Ve bu tarihi dokunun büyük atalarımız olan Selçuklu ve Osmanlı’nın mirasına sahip çıkıp insanlığa kazandırılacağı günleri yetkililerden beklemekteyiz!!!
Burada konu dışında görünse de İznik Gölü’ndeki BAZALİKAnın ortaya çıkış sebebi önemidir!
Bölgede yabancı sermaye tarafından kurulan bir fabrikanın; Mısır şurubu yapılan Mısır tarımının yapılması ve bölgede açılan ona yakın kuyu ve Mısır şurubunun diğer bitkilere göre yedi ila on kat fazla su çekerek üretiminin yapılması ve üretilmesi konusunun da bir kere daha tedbir alınıp uyarılması noktasında; TC DEVLETİ VE YETKİLİLERCE MUTLAKA DİKKATE ALINMASINI VE TEDBİR ALINMASINI ÖNERİYORUM!
PAPA ZİYARETİNİN PERDE ARKASI!
M.S. 325 yılında toplandığı bilinen 1. Konsil, Roma İmparatorluğu’nun dini rotasını belirledi.

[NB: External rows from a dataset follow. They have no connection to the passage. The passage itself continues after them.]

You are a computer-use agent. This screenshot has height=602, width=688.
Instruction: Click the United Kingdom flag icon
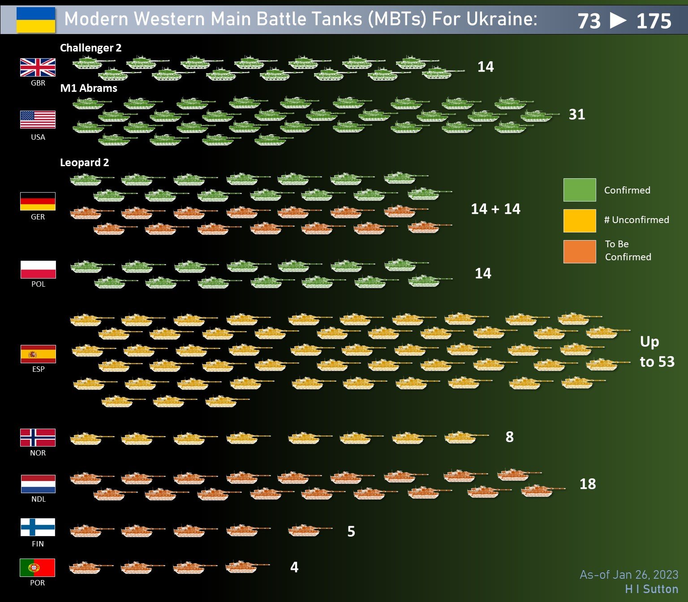pyautogui.click(x=38, y=68)
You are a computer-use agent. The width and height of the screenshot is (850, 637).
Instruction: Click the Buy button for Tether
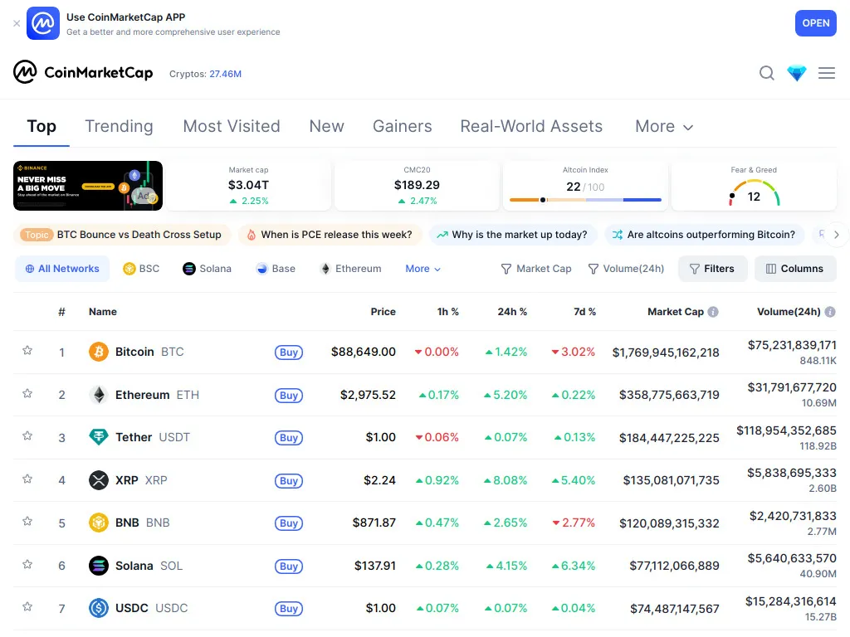point(288,437)
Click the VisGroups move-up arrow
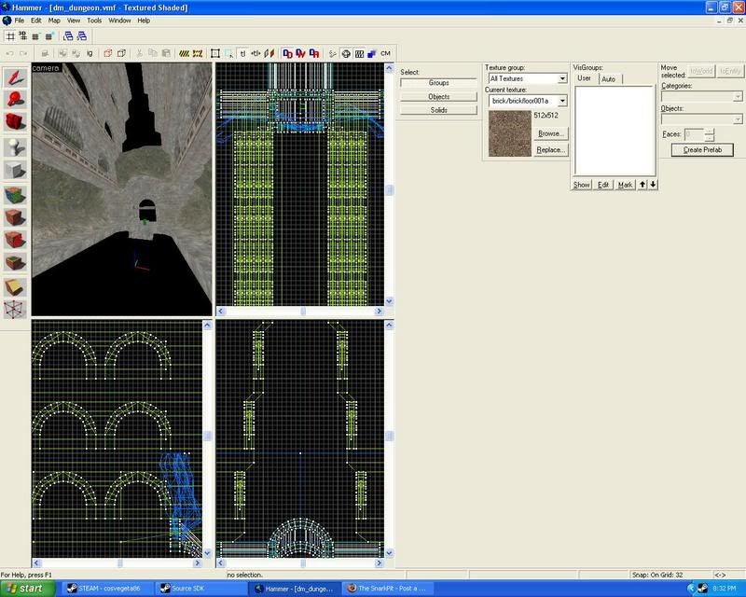 [642, 185]
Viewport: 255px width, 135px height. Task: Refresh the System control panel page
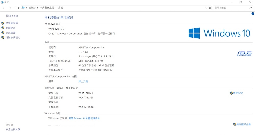(210, 8)
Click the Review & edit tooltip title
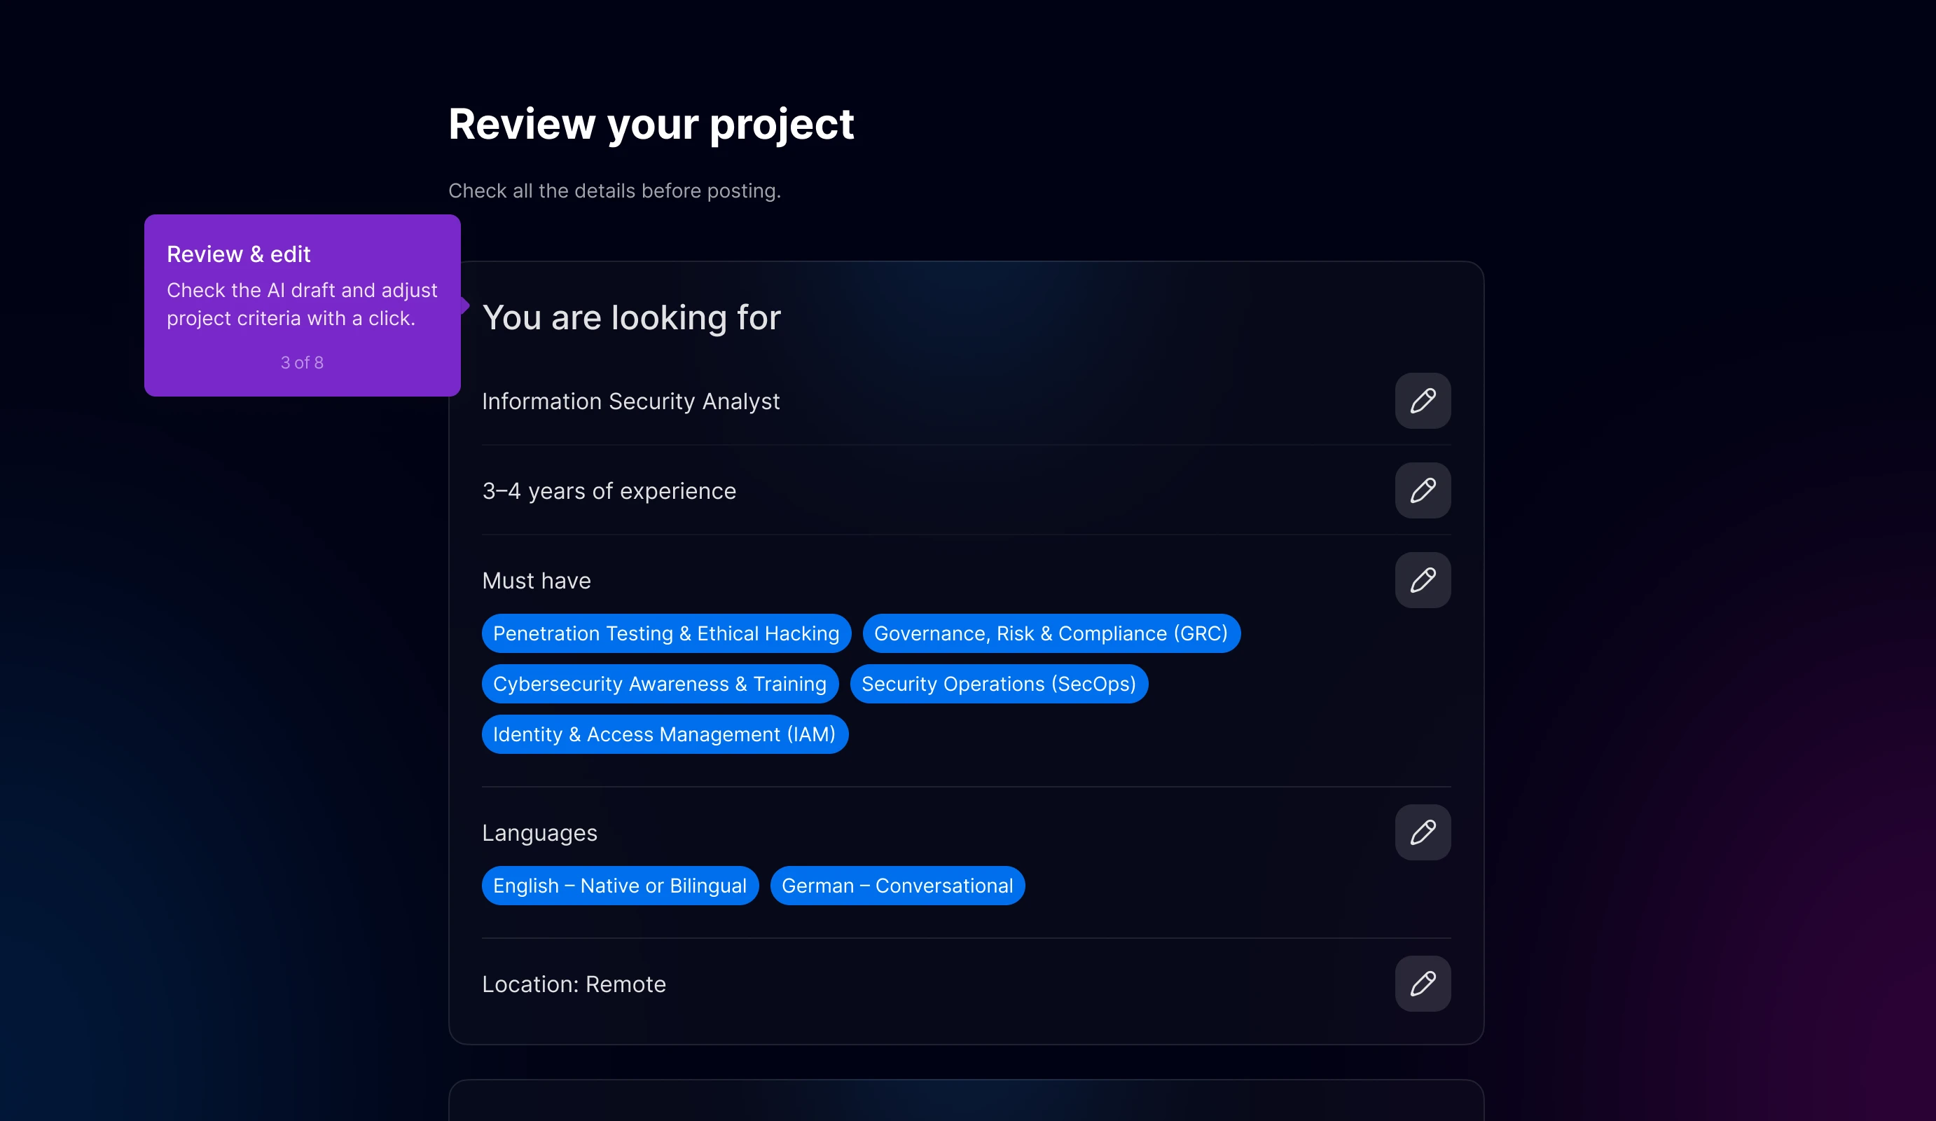This screenshot has width=1936, height=1121. [238, 254]
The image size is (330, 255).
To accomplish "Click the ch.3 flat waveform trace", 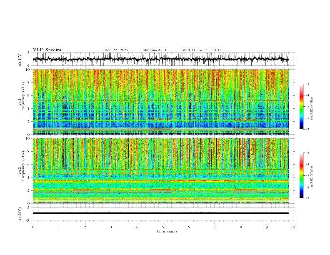I will click(160, 213).
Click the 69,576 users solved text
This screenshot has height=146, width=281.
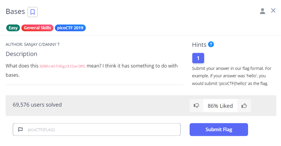pyautogui.click(x=37, y=105)
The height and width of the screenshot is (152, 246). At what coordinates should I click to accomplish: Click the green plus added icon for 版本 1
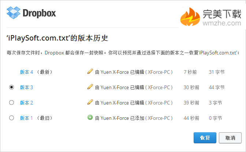90,118
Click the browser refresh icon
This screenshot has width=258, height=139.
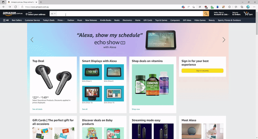pyautogui.click(x=15, y=7)
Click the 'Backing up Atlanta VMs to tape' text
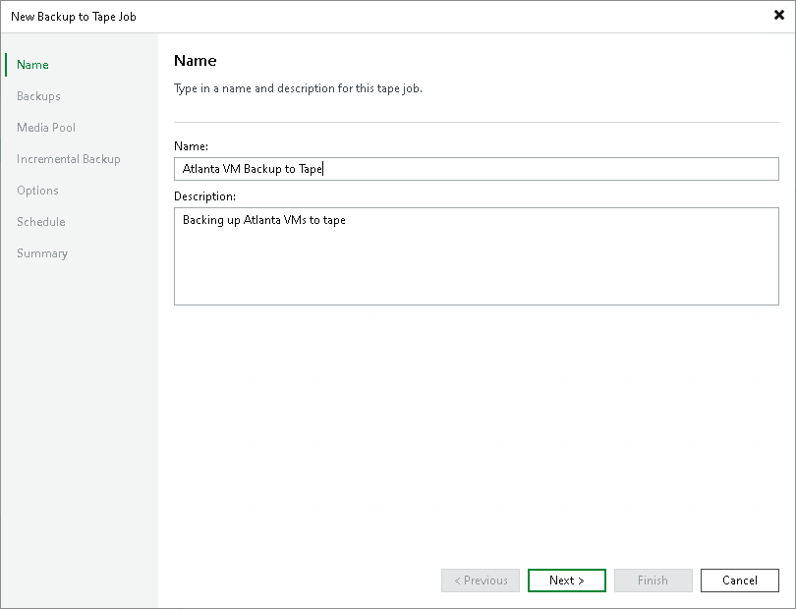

Bu kararlar aynı zamanda Anadolu’nun geleceğini de belirledi. Arşivlerde İznik’in altında geçen başlıklar her ziyarette bunlar olmuştur! Yani mesele yalnızca bir din meselesi değildir; egemenlik, hakimiyet, söylem ve aidiyet meselesidir.
İznik’te yapılan ayinin metafizik gücü ve yükü vardır. Tarihsel dogmaların alındığı yerde yapılan her ritüel, sadece Tanrı’ya değil, geleceğe de gönderilmiş bir bildiridir.
Bu bildirinin özeti şudur: Bu coğrafya Hristiyan dünyasında asla unutulmamıştı!
SON SÖZ: KAPILARI AÇAN TARİH, KAPATAMAYAN DEVLETLER!
Bugün atılan hiçbir adım, yarın yalnızca sembolik kalmayacaktır.
Papa ziyareti sonrası gündeme gelen Ruhban Okulu’nun açılması, İznik’teki ayin, Patrikhane’nin güçlenmesi .. vs gibi konular tarihin karanlık koridorlarında çok önceden yazılmış bir senaryonun hedeflerindeki adımlardır!
Biz bu kapıları aralar veya sessiz bir şekilde açarsak; Bir daha kapatmak büyük gürültülere ve mesuliyetlere ve birtakım kişilerin de tarih tarafından yargılanmasına sebep olacaktır!
Son cümle şudur:
Bugün açılan kapılar, yarının “tarihsel hak iddiaları” olarak Türkiye’nin önüne konacaktır.
Bu bir nüfuz savaşıdır.
Nüfuz savaşı Kutsal kitaplarla değil, strateji haritalarıyla yürütülür.
TARİHSEL AYİNLERİN GÖLGESİNDEKİ İSTİHBARAT!
Tarihte Vatikan’ın attığı her sembolik adımın ardında istihbarat vardır.
Papa’nın gezi programını
Hangi güçlerin planladığı,
Vatikan’ın dünyaya verdiği mesaj kime olduğu yanında mutlaka kimle görüşüldüğü kapalı kapılar arkasında hangi kararlar alındı, hangi cümlelerle topluma hangi mesajlar verildiği araştırılıp ona göre Türkiye Cumhuriyeti devleti bağımsızlığının göstergesi olarak yeterli ve gerekli adımları atmalıdır!